### WORK TO BE COMPLETED
Check every line of the material below, and show those that contain "help".

Segment Start: MATERIAL FOR THE TASK

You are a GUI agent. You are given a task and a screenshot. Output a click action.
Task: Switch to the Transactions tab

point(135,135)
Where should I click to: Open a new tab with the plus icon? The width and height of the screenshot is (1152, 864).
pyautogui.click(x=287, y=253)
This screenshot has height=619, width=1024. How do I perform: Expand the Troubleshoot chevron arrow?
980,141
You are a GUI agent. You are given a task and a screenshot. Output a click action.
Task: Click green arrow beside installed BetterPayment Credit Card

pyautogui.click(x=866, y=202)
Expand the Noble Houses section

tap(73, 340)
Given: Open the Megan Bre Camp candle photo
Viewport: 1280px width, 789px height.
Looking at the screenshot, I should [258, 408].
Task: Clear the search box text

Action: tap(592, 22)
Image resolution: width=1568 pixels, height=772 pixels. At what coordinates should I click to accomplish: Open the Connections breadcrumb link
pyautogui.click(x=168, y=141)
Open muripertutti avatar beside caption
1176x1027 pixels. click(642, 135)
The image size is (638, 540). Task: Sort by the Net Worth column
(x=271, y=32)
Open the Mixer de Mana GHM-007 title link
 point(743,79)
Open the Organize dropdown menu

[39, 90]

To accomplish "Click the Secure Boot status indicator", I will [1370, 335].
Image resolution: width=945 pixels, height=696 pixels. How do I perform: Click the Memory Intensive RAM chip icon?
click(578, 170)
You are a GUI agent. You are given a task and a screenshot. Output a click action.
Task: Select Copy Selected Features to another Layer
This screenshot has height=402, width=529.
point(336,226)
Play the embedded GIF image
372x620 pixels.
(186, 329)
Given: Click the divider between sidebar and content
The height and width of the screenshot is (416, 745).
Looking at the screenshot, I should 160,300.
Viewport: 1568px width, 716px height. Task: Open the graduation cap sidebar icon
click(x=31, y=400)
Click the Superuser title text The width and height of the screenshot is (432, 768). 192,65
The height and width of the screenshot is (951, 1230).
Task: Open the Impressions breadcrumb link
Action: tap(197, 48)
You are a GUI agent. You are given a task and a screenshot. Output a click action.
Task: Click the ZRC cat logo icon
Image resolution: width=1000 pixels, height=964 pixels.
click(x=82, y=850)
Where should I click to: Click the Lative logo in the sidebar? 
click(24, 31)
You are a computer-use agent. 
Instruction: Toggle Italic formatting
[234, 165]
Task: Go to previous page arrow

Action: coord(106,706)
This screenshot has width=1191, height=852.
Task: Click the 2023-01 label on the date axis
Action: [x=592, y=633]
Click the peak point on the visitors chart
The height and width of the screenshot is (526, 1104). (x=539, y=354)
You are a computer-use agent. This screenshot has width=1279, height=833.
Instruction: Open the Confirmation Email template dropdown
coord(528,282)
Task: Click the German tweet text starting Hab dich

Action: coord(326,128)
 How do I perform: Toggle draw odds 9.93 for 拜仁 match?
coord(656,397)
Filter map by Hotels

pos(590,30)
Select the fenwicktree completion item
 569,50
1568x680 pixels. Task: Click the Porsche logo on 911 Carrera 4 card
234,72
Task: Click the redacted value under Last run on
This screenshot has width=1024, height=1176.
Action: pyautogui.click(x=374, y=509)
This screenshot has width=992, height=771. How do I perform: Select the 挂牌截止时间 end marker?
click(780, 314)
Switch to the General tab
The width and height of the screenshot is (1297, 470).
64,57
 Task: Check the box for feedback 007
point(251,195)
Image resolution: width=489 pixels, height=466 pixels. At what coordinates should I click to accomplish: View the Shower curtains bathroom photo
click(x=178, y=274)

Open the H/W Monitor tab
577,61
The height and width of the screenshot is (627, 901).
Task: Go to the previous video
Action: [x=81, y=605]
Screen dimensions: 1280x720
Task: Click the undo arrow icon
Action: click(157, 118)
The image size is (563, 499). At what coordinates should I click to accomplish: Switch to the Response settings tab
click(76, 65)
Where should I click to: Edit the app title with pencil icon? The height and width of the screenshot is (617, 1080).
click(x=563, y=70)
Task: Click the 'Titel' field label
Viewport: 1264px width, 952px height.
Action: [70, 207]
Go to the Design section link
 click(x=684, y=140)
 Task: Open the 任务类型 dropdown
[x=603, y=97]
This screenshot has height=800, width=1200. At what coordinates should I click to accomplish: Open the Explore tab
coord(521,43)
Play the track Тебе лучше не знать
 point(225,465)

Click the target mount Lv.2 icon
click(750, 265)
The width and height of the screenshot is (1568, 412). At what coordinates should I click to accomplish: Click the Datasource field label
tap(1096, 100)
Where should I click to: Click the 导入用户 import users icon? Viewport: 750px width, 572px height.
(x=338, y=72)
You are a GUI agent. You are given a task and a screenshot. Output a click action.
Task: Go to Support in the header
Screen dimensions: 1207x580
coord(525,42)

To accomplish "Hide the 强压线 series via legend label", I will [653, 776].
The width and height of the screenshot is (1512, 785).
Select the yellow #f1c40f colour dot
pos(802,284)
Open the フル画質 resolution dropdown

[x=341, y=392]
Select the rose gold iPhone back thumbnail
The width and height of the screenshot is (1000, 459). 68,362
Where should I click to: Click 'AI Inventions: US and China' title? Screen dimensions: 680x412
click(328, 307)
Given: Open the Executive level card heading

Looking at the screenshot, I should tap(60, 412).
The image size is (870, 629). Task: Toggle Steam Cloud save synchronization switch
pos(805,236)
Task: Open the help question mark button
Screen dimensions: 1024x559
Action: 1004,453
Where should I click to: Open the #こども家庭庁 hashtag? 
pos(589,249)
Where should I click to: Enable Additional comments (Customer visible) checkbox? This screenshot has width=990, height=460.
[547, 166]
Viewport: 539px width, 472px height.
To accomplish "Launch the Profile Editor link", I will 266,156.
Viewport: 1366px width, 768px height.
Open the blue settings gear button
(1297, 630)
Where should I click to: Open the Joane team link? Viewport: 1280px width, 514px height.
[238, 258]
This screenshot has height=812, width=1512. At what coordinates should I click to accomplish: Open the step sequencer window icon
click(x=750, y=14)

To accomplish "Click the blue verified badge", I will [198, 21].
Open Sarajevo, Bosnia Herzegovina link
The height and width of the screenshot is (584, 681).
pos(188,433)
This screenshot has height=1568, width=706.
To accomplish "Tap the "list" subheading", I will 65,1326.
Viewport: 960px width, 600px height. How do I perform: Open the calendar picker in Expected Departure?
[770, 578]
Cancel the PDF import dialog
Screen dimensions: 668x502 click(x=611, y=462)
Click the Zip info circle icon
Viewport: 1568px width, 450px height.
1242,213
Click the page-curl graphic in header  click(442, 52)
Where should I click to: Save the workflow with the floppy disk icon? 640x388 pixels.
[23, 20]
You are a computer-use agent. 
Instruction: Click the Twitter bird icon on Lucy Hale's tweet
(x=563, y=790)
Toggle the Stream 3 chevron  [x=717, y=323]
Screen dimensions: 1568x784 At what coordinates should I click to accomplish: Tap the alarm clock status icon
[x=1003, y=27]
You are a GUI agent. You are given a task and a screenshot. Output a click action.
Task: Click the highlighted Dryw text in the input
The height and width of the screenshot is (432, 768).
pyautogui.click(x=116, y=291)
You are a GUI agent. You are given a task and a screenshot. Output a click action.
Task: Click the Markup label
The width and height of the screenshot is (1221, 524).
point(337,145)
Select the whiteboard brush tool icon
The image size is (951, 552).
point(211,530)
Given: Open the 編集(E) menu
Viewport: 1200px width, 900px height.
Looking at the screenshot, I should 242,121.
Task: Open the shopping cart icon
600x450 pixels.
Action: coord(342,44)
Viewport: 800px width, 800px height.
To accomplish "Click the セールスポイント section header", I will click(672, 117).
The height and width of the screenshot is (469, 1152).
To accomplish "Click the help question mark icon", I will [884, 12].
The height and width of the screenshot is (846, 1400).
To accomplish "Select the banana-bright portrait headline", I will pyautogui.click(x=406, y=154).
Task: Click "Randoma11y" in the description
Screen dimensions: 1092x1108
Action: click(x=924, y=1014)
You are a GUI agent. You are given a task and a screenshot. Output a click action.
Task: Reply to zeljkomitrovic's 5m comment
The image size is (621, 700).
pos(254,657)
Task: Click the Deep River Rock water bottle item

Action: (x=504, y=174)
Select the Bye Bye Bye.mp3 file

Segment End: MATERIAL FOR THE TASK

### SOLUTION BELOW
Task: Open the help question mark button
To accomplish "Click the help question mark icon", I will [884, 12].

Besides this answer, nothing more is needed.